Copy out every line of the records where the string "agent" occurs.

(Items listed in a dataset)

= Beginning of Section =

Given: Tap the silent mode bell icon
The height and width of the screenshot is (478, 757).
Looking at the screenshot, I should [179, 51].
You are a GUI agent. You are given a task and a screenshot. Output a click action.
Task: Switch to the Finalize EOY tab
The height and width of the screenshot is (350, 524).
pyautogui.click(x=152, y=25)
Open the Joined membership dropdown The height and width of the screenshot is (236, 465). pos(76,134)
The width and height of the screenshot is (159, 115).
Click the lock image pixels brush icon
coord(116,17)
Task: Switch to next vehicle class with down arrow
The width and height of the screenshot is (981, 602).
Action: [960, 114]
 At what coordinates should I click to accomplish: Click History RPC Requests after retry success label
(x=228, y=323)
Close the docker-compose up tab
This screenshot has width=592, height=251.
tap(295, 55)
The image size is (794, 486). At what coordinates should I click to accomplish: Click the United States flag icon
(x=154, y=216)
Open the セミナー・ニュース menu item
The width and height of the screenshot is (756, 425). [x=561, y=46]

= End of Section =
= Beginning of Section =

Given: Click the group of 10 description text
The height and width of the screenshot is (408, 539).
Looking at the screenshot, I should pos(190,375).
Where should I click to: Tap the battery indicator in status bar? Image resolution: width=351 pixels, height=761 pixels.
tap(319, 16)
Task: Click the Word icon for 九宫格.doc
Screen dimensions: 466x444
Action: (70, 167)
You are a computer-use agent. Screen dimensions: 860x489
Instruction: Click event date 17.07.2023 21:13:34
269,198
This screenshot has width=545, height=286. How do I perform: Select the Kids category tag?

= End of Section =

## Result of this exercise:
You are a GUI agent. You are given a task and a screenshot. Output a click action.
You are a computer-use agent. Screen dimensions: 860x489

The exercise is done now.